**What needs to be done**:
The answer must be a single number: how many lines of the entries below include "Given".

**Records for the exercise**:
----------------------------------------

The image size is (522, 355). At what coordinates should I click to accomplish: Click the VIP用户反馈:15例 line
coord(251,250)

----------------------------------------

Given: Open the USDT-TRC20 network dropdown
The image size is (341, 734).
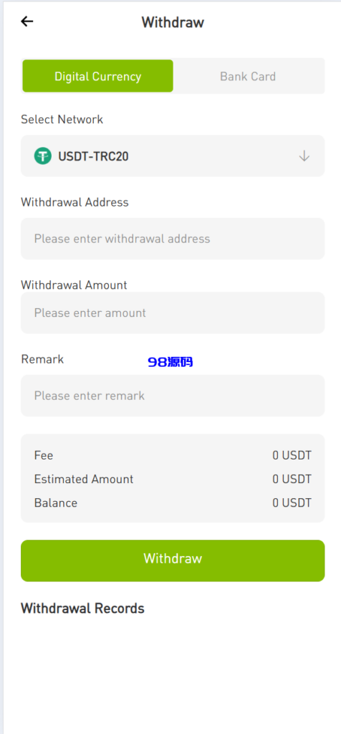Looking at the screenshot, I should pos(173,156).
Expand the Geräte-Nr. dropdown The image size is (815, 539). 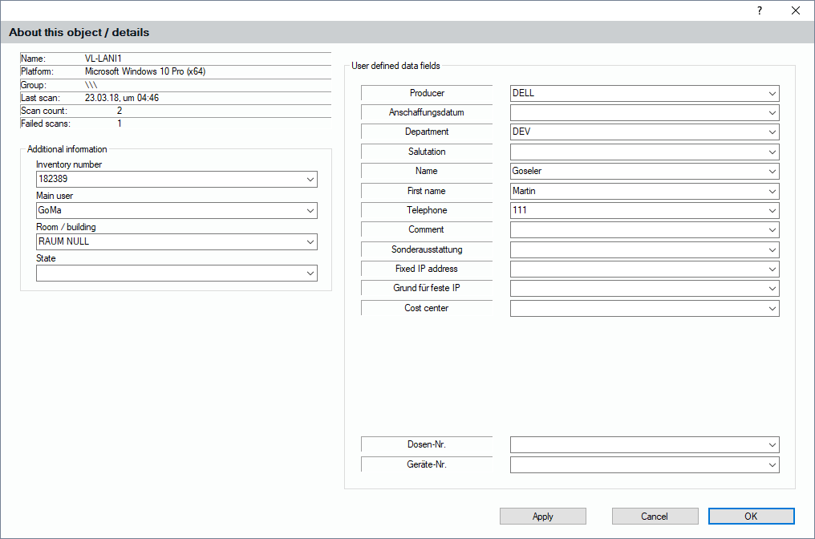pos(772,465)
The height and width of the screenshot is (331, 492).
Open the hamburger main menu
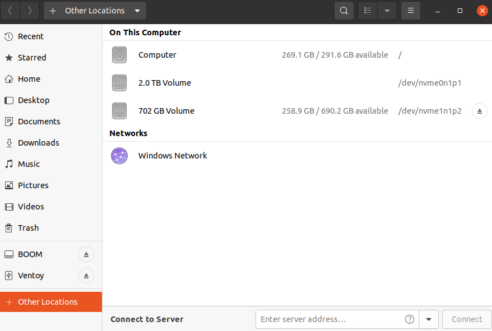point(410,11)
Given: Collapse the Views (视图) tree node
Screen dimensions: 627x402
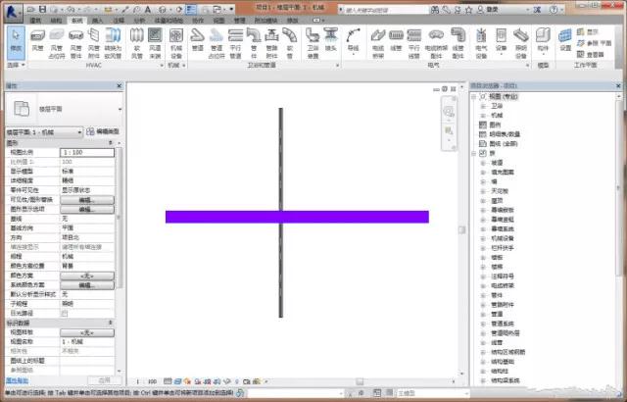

----------------------------------------

**Finished exercise**:
2